**Exercise aim**
Could you copy each line of the entries that contains "carousel"?

===== Records supplied

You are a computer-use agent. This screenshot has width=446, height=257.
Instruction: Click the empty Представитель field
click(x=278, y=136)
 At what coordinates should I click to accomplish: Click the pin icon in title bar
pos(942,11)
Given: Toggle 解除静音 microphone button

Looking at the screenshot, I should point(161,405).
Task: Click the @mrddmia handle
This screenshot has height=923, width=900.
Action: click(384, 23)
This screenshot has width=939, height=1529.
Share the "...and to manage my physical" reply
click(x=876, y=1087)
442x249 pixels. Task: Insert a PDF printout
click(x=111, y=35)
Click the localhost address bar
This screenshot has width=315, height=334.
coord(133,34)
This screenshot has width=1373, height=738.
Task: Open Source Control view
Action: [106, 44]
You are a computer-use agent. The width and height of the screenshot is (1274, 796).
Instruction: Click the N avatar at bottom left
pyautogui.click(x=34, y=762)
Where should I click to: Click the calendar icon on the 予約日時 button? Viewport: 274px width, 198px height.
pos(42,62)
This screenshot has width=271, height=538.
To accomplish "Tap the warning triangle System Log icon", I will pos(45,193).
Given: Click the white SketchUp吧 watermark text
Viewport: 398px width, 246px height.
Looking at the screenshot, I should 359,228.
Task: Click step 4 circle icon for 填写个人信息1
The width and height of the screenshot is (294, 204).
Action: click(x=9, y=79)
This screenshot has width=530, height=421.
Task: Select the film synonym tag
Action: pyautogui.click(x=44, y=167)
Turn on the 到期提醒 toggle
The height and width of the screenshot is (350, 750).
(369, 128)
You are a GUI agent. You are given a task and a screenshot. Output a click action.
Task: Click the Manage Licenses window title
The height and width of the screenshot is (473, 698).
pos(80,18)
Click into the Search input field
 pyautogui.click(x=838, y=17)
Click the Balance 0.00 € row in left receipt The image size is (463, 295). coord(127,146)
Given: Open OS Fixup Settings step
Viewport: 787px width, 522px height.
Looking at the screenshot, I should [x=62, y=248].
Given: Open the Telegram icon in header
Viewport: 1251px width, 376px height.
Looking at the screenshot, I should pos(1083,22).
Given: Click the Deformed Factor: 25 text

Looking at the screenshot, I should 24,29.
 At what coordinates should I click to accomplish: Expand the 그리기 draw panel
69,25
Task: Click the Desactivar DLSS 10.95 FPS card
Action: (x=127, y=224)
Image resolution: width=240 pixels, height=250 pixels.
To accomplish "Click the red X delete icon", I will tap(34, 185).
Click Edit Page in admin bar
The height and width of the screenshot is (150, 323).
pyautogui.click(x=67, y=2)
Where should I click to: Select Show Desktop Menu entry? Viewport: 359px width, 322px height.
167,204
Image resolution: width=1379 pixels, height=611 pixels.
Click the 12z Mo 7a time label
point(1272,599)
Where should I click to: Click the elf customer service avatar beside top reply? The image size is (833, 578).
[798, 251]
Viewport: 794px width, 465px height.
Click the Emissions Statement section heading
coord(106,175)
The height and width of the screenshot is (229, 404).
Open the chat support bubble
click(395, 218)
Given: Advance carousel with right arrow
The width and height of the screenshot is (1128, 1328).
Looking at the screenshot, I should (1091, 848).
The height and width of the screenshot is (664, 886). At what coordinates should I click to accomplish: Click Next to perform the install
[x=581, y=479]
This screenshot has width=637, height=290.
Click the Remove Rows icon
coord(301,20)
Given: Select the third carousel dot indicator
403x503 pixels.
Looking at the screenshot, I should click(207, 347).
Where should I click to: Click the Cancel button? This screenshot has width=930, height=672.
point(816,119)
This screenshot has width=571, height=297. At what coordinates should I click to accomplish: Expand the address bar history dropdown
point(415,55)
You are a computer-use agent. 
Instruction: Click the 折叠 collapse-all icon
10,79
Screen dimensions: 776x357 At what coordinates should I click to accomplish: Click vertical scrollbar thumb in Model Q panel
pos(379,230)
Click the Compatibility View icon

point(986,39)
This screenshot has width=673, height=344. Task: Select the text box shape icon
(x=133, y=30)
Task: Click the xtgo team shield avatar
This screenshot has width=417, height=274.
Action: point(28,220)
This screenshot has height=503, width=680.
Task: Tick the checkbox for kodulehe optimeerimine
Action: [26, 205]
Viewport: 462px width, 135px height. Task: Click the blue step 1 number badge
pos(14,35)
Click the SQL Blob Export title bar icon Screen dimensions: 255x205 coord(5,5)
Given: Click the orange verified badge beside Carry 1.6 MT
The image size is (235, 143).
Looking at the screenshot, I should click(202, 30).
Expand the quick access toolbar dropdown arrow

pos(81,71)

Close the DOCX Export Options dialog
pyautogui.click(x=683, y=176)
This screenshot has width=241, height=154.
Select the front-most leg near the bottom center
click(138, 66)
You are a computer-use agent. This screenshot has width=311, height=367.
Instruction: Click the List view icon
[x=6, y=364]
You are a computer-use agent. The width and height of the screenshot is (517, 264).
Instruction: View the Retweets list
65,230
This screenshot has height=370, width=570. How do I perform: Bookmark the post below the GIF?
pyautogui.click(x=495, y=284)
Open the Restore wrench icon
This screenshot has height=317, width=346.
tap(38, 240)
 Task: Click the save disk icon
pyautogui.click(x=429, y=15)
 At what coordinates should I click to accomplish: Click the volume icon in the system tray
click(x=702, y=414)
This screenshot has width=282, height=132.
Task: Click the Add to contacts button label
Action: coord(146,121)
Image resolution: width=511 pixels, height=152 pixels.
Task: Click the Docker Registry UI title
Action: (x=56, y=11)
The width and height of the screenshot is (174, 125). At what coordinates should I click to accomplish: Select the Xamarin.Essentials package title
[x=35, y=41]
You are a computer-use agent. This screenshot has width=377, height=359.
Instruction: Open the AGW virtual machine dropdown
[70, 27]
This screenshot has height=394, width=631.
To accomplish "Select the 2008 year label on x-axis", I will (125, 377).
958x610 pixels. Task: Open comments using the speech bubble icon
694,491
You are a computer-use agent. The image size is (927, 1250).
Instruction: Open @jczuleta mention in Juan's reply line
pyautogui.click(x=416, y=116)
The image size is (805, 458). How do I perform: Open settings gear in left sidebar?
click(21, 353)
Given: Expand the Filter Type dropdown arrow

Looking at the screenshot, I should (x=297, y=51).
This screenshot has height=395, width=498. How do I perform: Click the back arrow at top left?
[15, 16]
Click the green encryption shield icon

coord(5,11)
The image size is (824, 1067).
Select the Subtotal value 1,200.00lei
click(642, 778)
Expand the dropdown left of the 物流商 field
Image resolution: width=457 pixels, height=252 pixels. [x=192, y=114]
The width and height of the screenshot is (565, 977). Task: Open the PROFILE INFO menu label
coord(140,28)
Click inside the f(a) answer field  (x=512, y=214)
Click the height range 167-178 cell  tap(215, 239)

==========

**Problem solution**
Given: Advance carousel with right arrow
Given: Select the third carousel dot indicator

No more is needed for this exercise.